Christopher Schultz wrote:
-----BEGIN PGP SIGNED MESSAGE-----
Hash: SHA1
André,
(Man, I need to get a keyboard mapping for "é". This copy-and-paste
thing is such a drag...)
Well, you can use Andre, I don't mind and I'm used to all kinds of
spellings. Or you can use André , the special form for people who
haven't dominated their MIME charsets yet ;-)
Plus, the fact that the same applications often do offer the possibility
to submit very large non-USASCII text fields.
The size of the fields shouldn't be an issue, unless you want to stream
the data yourself.
Well yes it does, in a number of situations. Think for example about
webserver logs, where these things then appear as a very very long
string, percent-escaped to boot.
[...]
I took an early aversion to application/x-www-form-urlencoded,
...
No, it will work and its better that GET because it's encoded using the
Content-Type of the request, rather than God-knows-what given the
browser settings.
There is no "Content-Type of the request". Try it : make a GET request
(or a POST with application/x-www-form-urlencoded), and look for a
request Content-Type with a charset.
For a GET there is no content-type (because there is no request body).

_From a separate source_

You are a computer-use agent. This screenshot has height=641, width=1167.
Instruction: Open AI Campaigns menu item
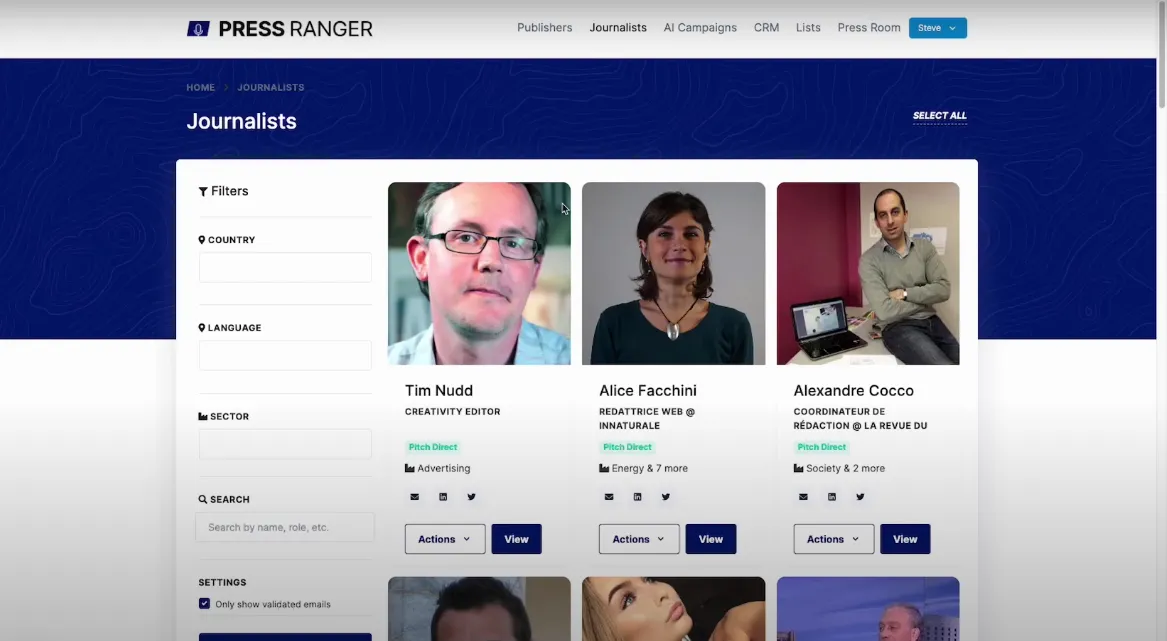[700, 28]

For a POST there is a content-type, but without charset.
The gist of it is : for an "enctype=application/x-www-form-urlencoded"

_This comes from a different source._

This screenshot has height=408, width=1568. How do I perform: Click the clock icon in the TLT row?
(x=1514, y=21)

(whether explicit or by default), the URL is encoded in whatever charset
the browser feels like encoding it. Which MAY depend on what the browser
thinks the charset of the page is, which contains the <form>; or the
"accept-charset" attribute of the form tag, or the user's preferences.
But whatever the browser is in the end sending you, it does not say.

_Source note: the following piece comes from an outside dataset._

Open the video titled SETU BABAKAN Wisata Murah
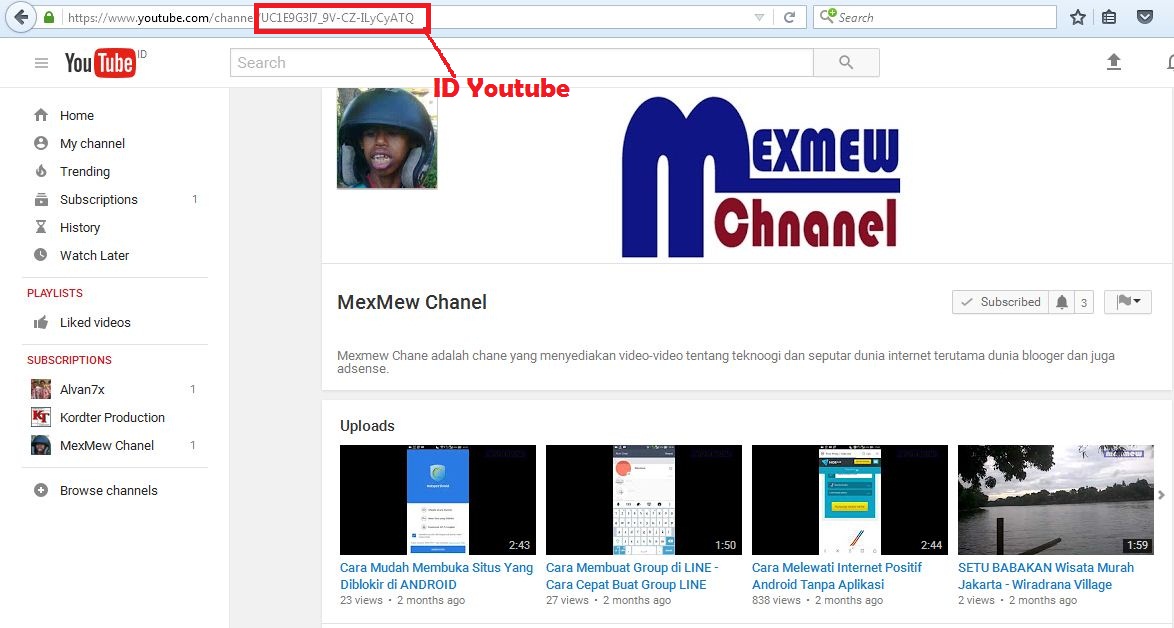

The only differences I see between multipart/form-data and
application/x-www-urlencoded encoding types are the W3C's choice for the
default and the servlet spec's requirement (both x-www) and the W3C's
statement about <input type="file" />.
http://www.w3.org/TR/html401/interact/forms.html#adef-enctype
says, quote :
The value "multipart/form-data" should be used in combination with the
INPUT element, type="file".
unquote
Note that it does /not/ say that it should /not/ be used with something
else. What it says is that if you upload a file, you SHOULD use the
multipart/form-data content encoding, because of course it does not make
any sense to send the whole file as a "&file=...(10MB)...."
application/x-www-urlencoded encoded string, percent-escaped to boot.
It is also a big disappointment to see (you are right, I checked) that
the Servlet Spec does not foresee a simple method to get the parameter
values if they are posted via the multipart/form-data encoding method.
This is because the implication of using multipart/form-data is that the
app code will read its own stream. If you upload a 100MB file, do you
want that whole thing in memory as a (useless) String value?
Let me introduce you to the hidden beauties of Perl, and of the CGI.pm
module. Read this :
http://cpan.uwinnipeg.ca/htdocs/CGI.pm/CGI.html#CREATING_A_FILE_UPLOAD_FIELD
You can skip the first part, which is about creating a file upload field
when composing a form. The second part, starting at this shaded box :
$filename = param('uploaded_file');
explains what happens at the server side when reading such a request
parameter. Essentially you do :
$filename = param('name'); (Java : f = req.getParameter("name");)
In Perl, $filename is now a string containing the uploaded /filename/,
as explained. But $filename is also ("magically") a /filehandle/, as
soon as you treat it like one and read from it. That filehandle is
connected to a temporary file in which the module has already read and
saved the file part as uploaded by the browser.
So, no, it is not a 10 MB string in memory.
If the programmer closes that filehandle, the file is automatically
deleted from whatever temporary space it occupied.
Keep reading, and don't miss the
$type = uploadInfo($filename)->{'Content-Type'};
So what is Perl's default charset? I find it hard to believe that Perl
just magically works with the same missing charset information.
"magically" is a word full of connotations, in perl.
(Like "any sufficiently advanced technology..")
But you are right, even perl cannot magically determine the charset if
the browser does not supply it.
In our applications, we are the ones sending the forms to the client,
and we know the type of encoding to expect from them.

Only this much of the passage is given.